--- Trabajo requerido ---
1 > Indica si cada una de estas afirmaciones concuerda con el pasaje sobre la Eucaristía, respondiendo sí o no y citando literalmente las palabras del pasaje que lo deciden: (a) para que exista la especie visible del pan se han unido muchos granos en una sola masa; (b) el evangelio que se comenta es de San Lucas; (c) el zumo de muchas uvas se mezcla y forma un único vino.
2 > Escribe la continuación del pasaje sobre la Eucaristía a partir de su última oración.

Lo que hemos de decir respecto al cáliz, aún sin indicarlo expresamente, lo mostró con suficiencia. Para que exista esta especie visible del pan se han conglutinado muchos granos en una sola masa, como si sucediera aquello mismo que dice la Escritura a propósito de los fieles: Tenían una sola alma y un solo corazón hacia Dios (Hch 4,32). Lo mismo ha de decirse del vino. Recordad, hermanos, cómo se hace el vino. Son muchas las uvas que penden del racimo, pero el zumo de las mismas se mezcla, formando un único vino. Así también nos simbolizó a nosotros Cristo el Señor; quiso que perteneciéramos a él, y consagró en su mesa el misterio de nuestra paz y unidad. El que recibe el misterio de la unidad y no posee el vínculo de la paz, no recibe el misterio para provecho propio, sino un testimonio contra sí." (San Agustín. Sermón 272)

ALELUYA Jn 6, 51-52Yo soy el pan vivo que ha bajado del cielo, dice el Señor, quien coma de este pan vivirá para siempre”.

El evangelio es de San Juan  (Jn 6, 51-58) El texto nos sitúa después del relato de la multiplicación de los panes. San Juan continúa con el discurso del pan de vida, que al final se transforma en discurso de la Eucaristía, que es el que leemos hoy. Jesús se presenta como el pan vivo, bajado del cielo, que da vida por siempre. Así hace la transición del discurso del pan al discurso de la Eucaristía.

--- Datos disponibles ---
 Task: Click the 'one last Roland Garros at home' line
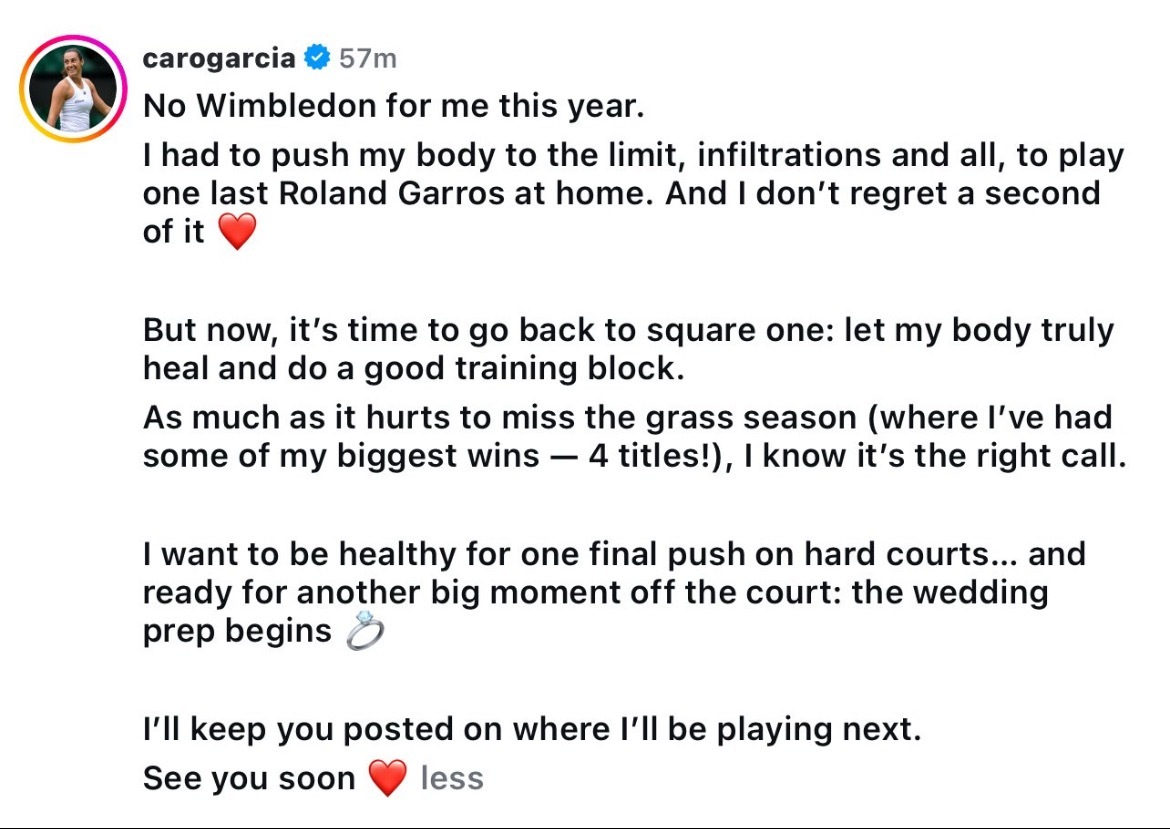pos(622,193)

--- Respuestas ---
1 >
(a) Sí: "se han conglutinado muchos granos en una sola masa".
(b) No: "El evangelio es de San Juan".
(c) Sí: "el zumo de las mismas se mezcla, formando un único vino".

2 >
El término carne designa la realidad humana, con todas sus posibilidades y debilidades. Recordemos que en el prólogo de este evangelio se dice que la Palabra se hizo carne. Observemos que Juan no utiliza el término cuerpo, probablemente porque quiere subrayar la realidad de la encarnación.
La reacción de los judíos, que seguramente manifiesta los equívocos que provoca en ciertos ambientes la Eucaristía, da pie para insistir tenazmente en el realismo eucarístico, que quiere salvaguardar la encarnación.
Carne y sangre expresan la totalidad de la vida. Comer la carne y beber la sangre del Hijo del hombre es participar de la vida divina. Efectivamente, Jesús, enviado del Padre, tiene la vida del Padre; los que comen la carne y beben la sangre de Jesús (su vida) tienen la vida de Jesús, que es la vida del Padre. Por eso la vida recibida es eterna.
Más aún, se afirma que sólo se puede tener vida si se participa de la vida de Jesús. La comparación con el maná ayuda a subrayar este sentido. El pan de la Eucaristía da la vida por siempre: es el pan salvífico.
También habría que tener en cuenta que, así como la carne nos recuerda la encarnación de Jesús, la sangre nos recuerda su muerte en la cruz. Así, participar de la vida de Jesús comporta asumir a fondo la propia humanidad, como hizo Jesús, y, como él, dar la vida por amor.
El cuerpo de Cristo es, en primer lugar, la carne y la sangre que él da "para la vida del mundo", es decir, toda su existencia concreta: su cuerpo muerto para destruir la muerte y su cuerpo resucitado para manifestar la resurrección. En segundo lugar, cuerpo de Cristo significa el "pan que partimos", el "pan de vida": "El que come de este pan vivirá para siempre. Y el pan que yo le daré es mi carne para la vida del mundo" (Jn/06/52).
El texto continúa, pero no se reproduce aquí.